Although we have experimental and theoretical hints about the nature of a more fundamental theory, we are unlikely to know what is the correct description of nature until higher-energy experiments (that probe shorter distances) provide the answer. As we will see later on, theoretical clues tell us that experiments in the next decade will almost certainly discover something new. It probably won’t be definitive evidence of string theory, which will be very difficult to discover, but we’ll see that it could be something as exotic as new relations in spacetime, or new and as yet unseen extra dimensions—new phenomena that feature in string theory as well as other particle physics theories. And despite the broad scope of our collective imagination, these experiments also have the potential to reveal something that no one has yet thought of. My colleagues and I are very curious about what that will be.
Preview
We know about the structure of matter we just visited as a result of the critical physics developments of the last century. These stupendous advances are essential to any more comprehensive theory of the world we might come up with and were also major achievements in themselves.

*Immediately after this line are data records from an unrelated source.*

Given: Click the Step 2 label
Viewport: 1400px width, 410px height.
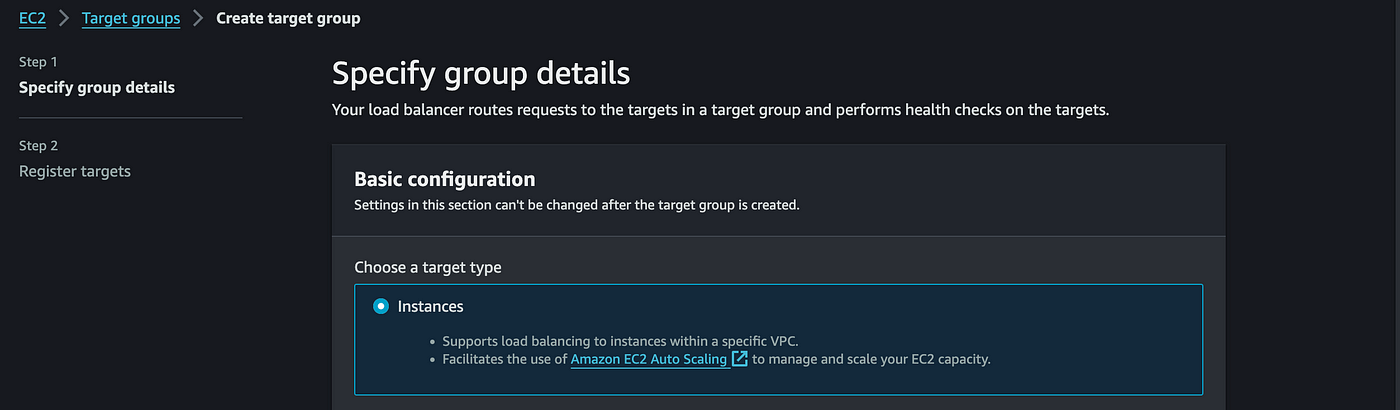Looking at the screenshot, I should pos(38,146).
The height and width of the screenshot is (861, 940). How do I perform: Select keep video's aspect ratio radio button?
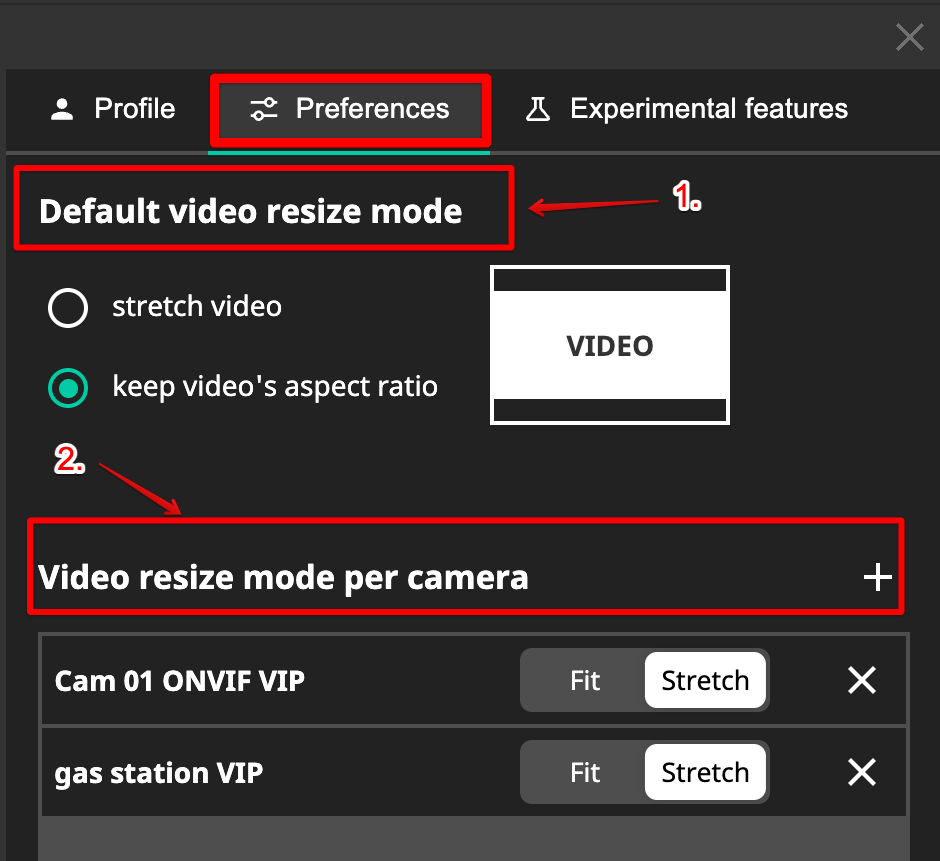69,387
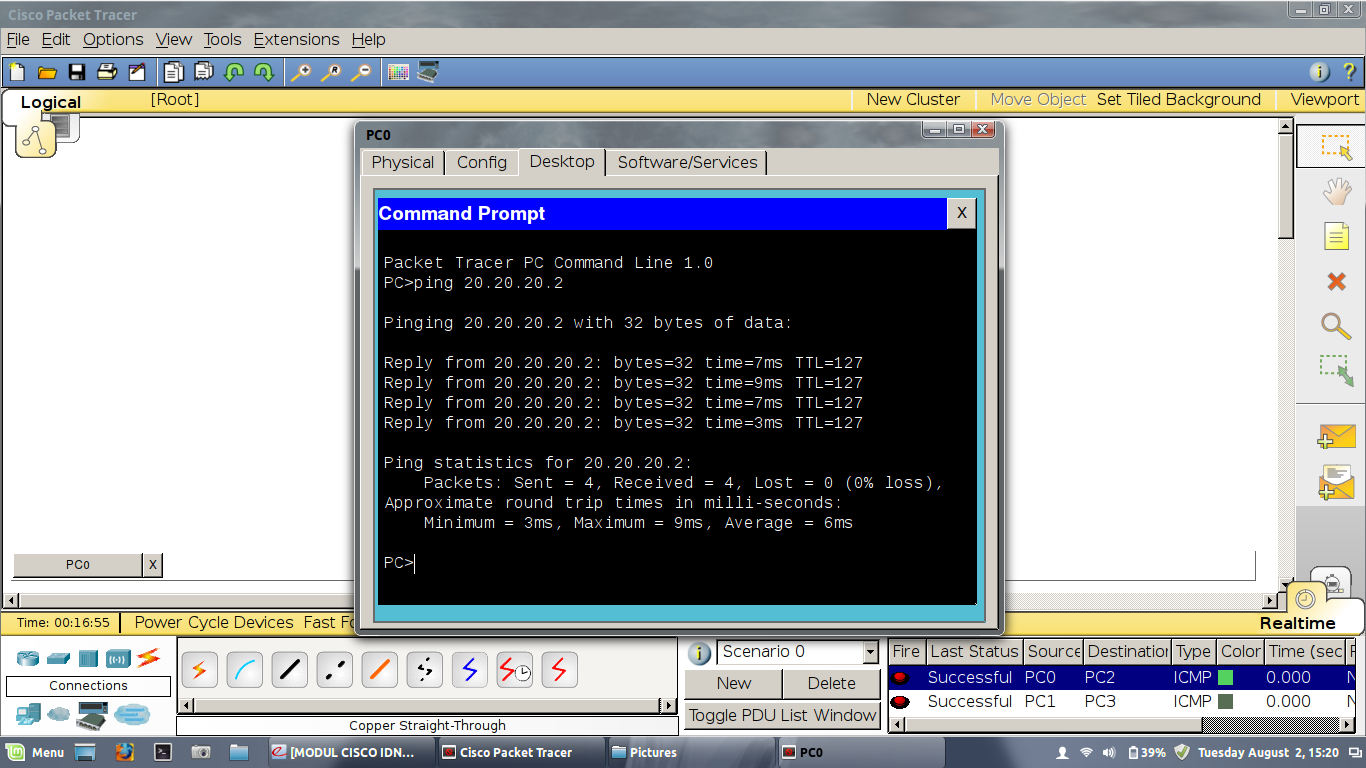Viewport: 1366px width, 768px height.
Task: Open the color palette toolbar icon
Action: pyautogui.click(x=396, y=71)
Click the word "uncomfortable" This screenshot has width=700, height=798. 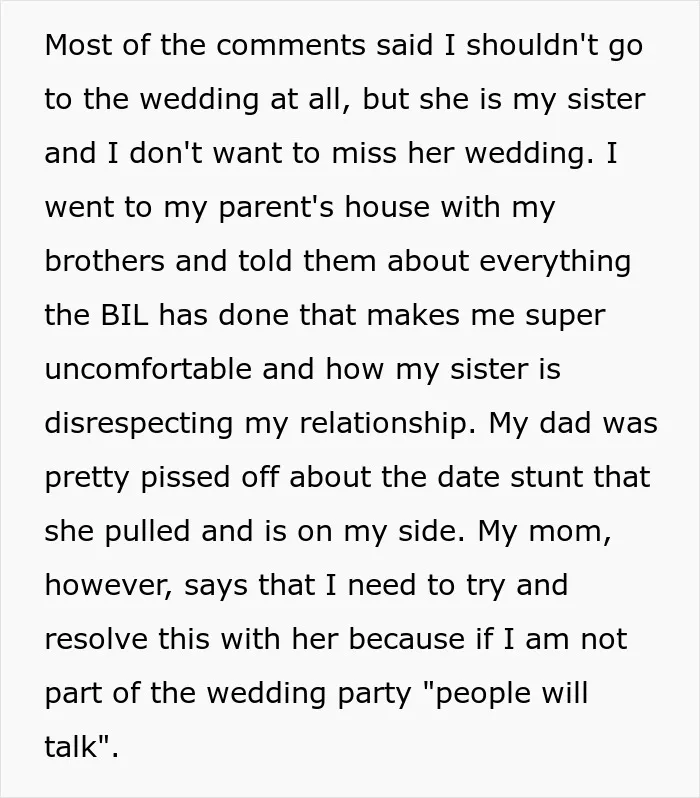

Starting in the next chapter, we’ll review those developments. Theories grow out of the observations and deficiencies of progenitor theories, and you can better appreciate the role of more recent advances by becoming acquainted with these remarkable earlier developments. Figure 34 indicates some of the ways in which the theories we will discuss interconnect. We’ll see how each of these theories was built using the lessons from older ones and how newer theories filled in gaps that were detected only after the older theories were complete.
We’ll begin with the two revolutionary ideas of the early twentieth century: relativity and quantum mechanics, through which we learned about the shape of the universe and the objects it contains, and the composition and structure of the atom. We’ll then introduce the Standard Model of particle physics, which was developed in the 1960s and 1970s to predict the interactions of the elementary particles we just encountered. We’ll also consider the most important principles and concepts in particle physics: symmetry, symmetry breaking, and scale dependence of physical quantities, through which we’ve learned a great deal about how matter’s most elementary components create the structures we see.
Figure 34. The fields of physics we will encounter and how they are connected.